(Entries shown begins)

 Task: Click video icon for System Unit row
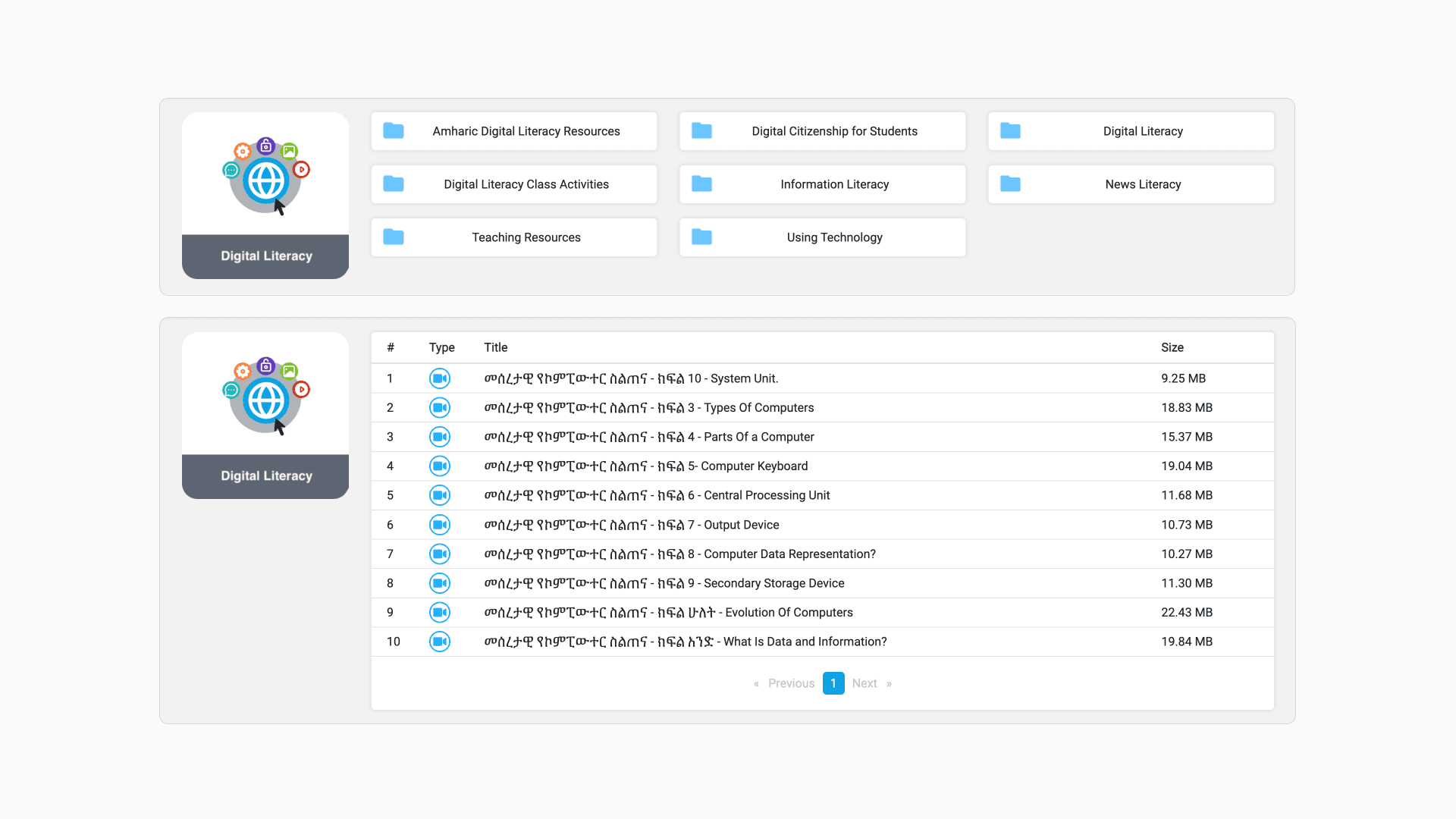coord(439,378)
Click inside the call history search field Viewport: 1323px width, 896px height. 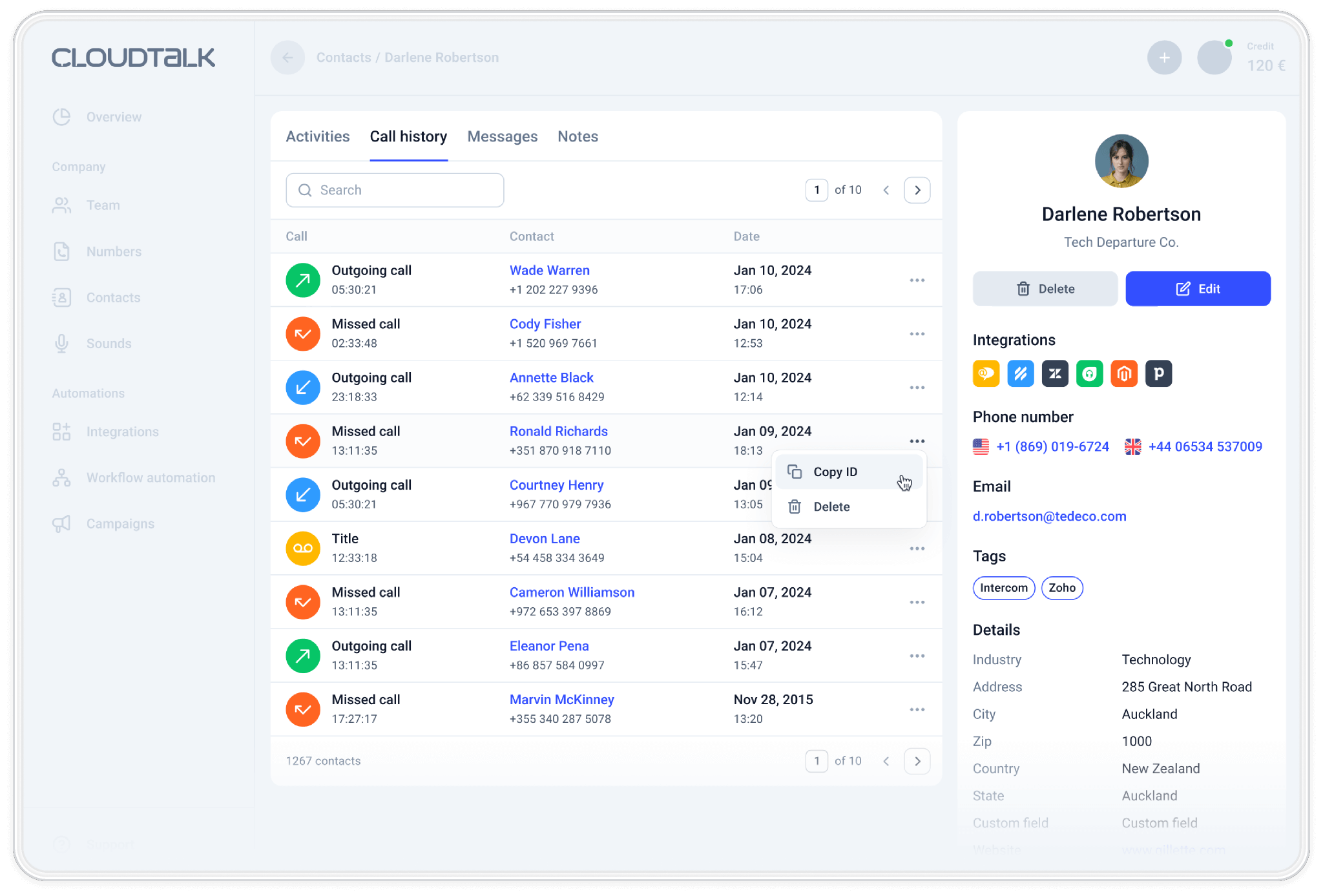tap(394, 190)
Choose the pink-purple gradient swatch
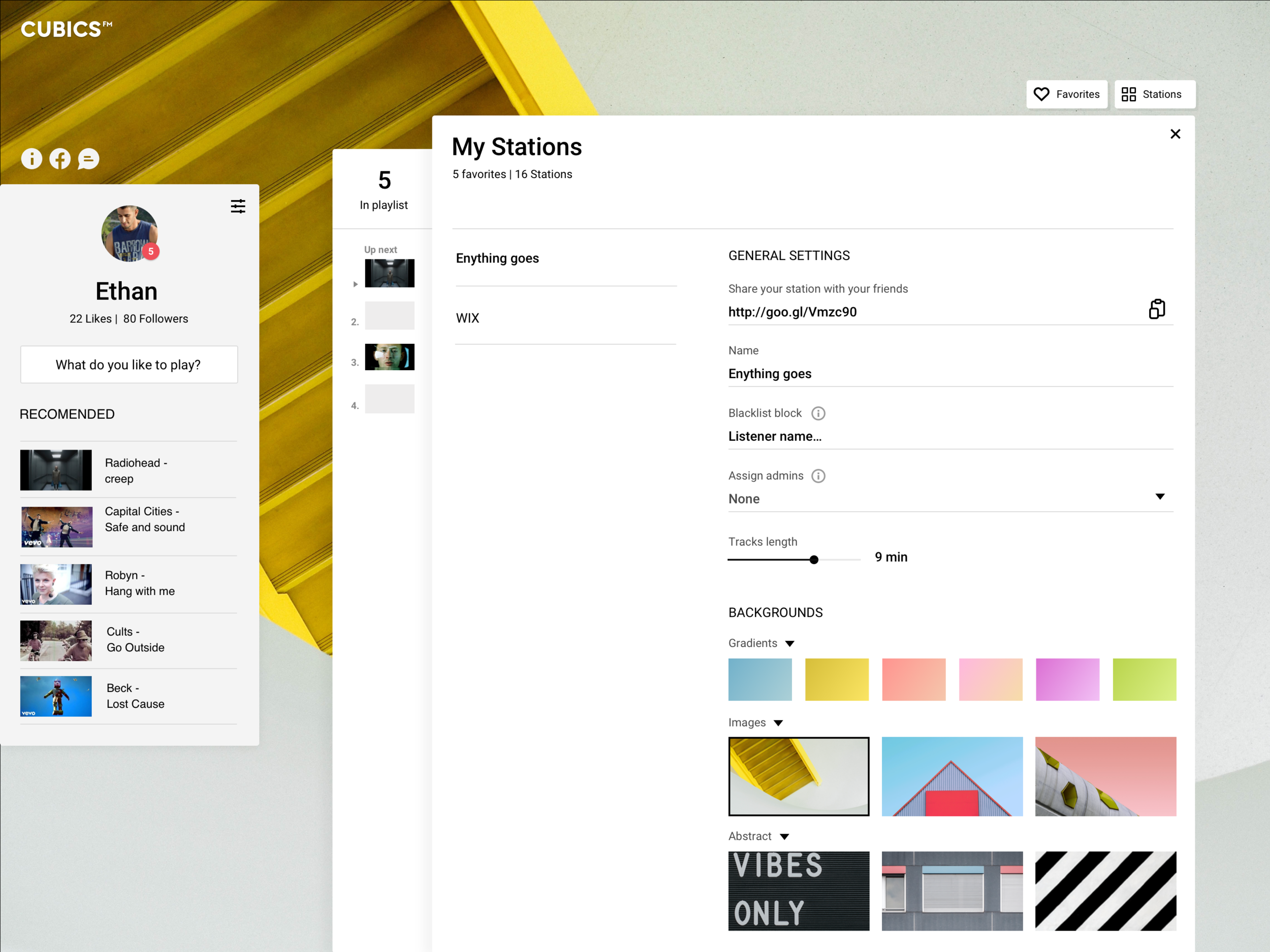 (1067, 679)
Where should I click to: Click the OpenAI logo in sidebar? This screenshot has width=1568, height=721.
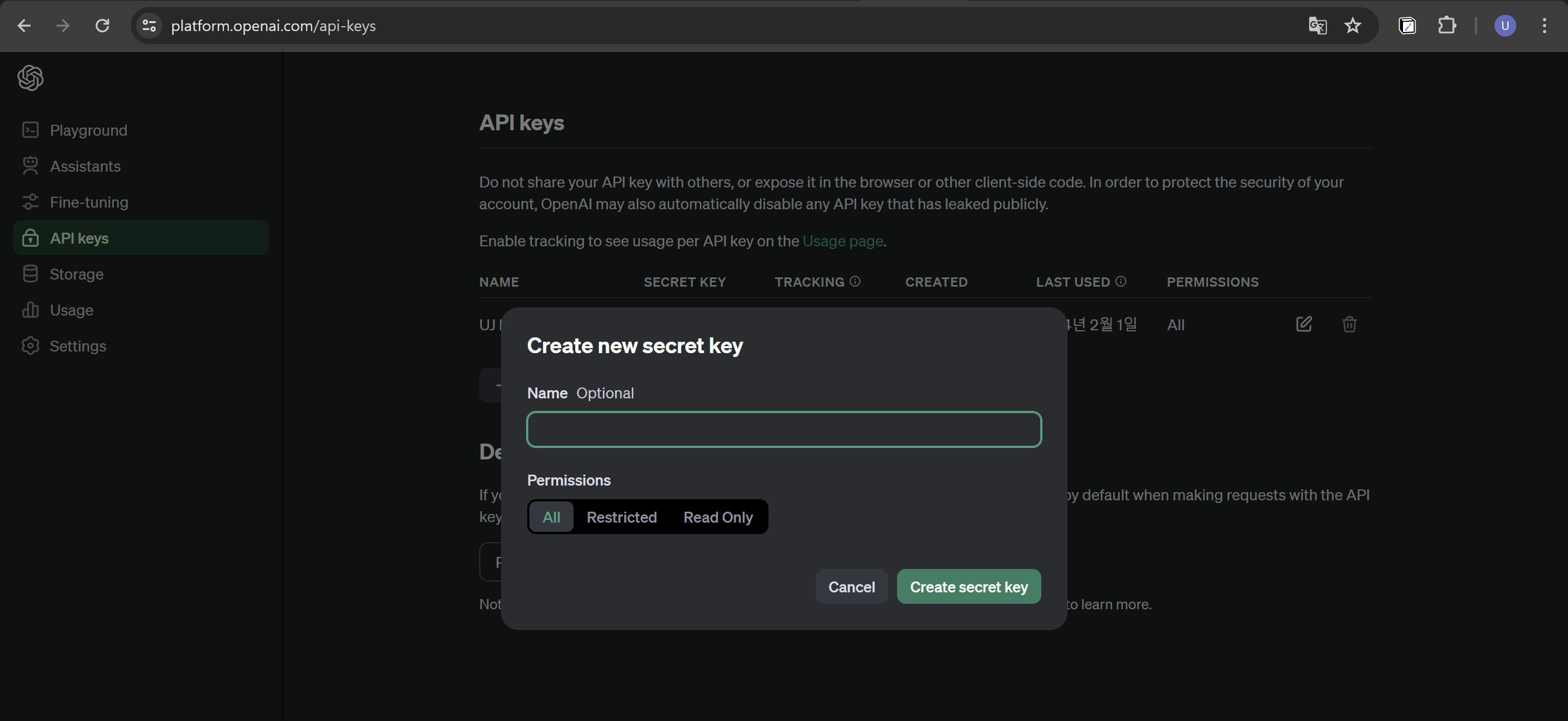pyautogui.click(x=30, y=78)
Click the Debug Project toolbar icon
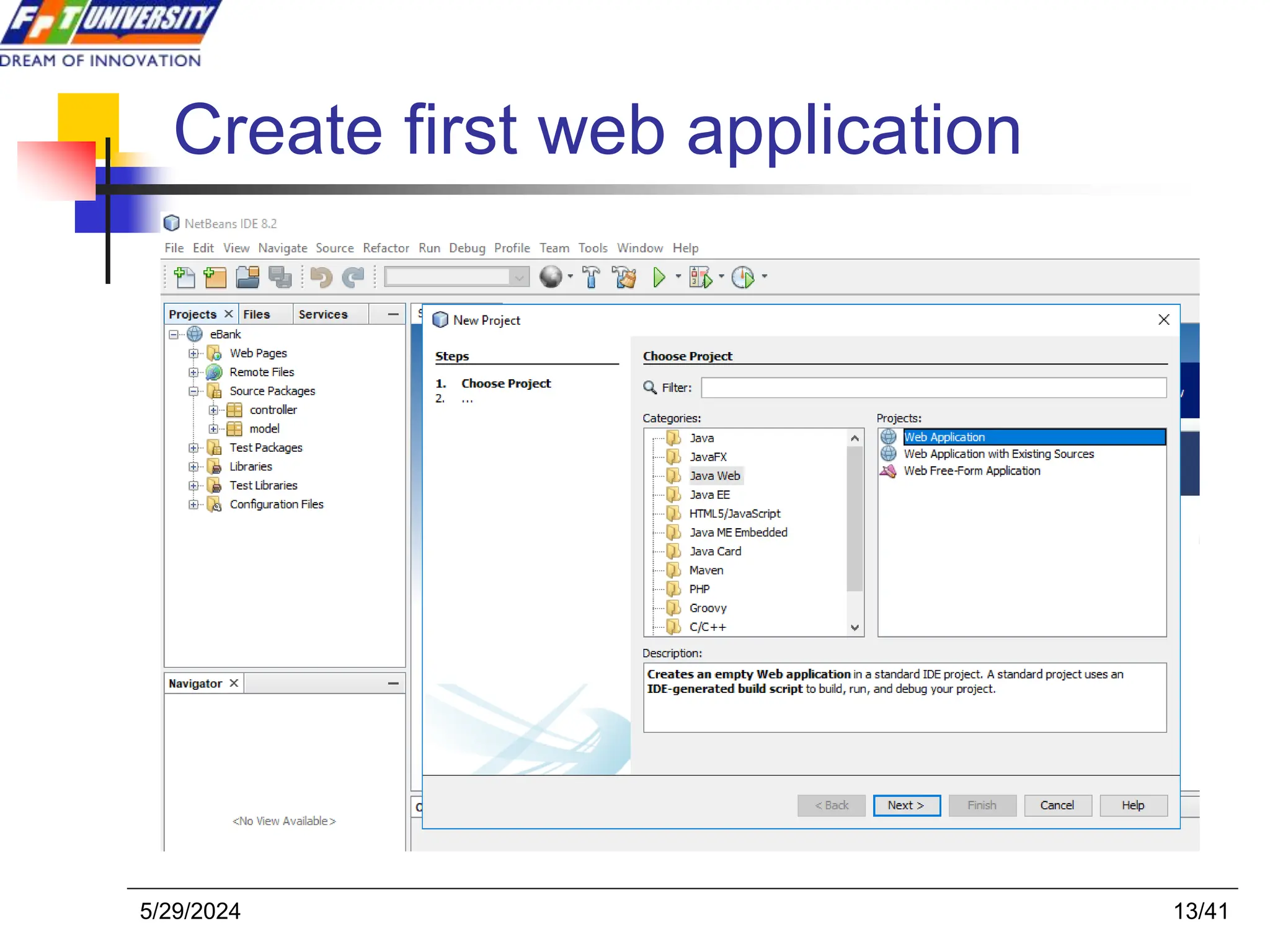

(Entries shown ends)

Problem to solve =
Exactly the lines from the one with "Where should I" to the last line of the listing are wanted, both ends included and pictures excluded.

Exercise solution =
Where should I click to: Click the OpenAI logo in sidebar? This screenshot has width=1568, height=721.
pyautogui.click(x=30, y=78)
Click the Debug Project toolbar icon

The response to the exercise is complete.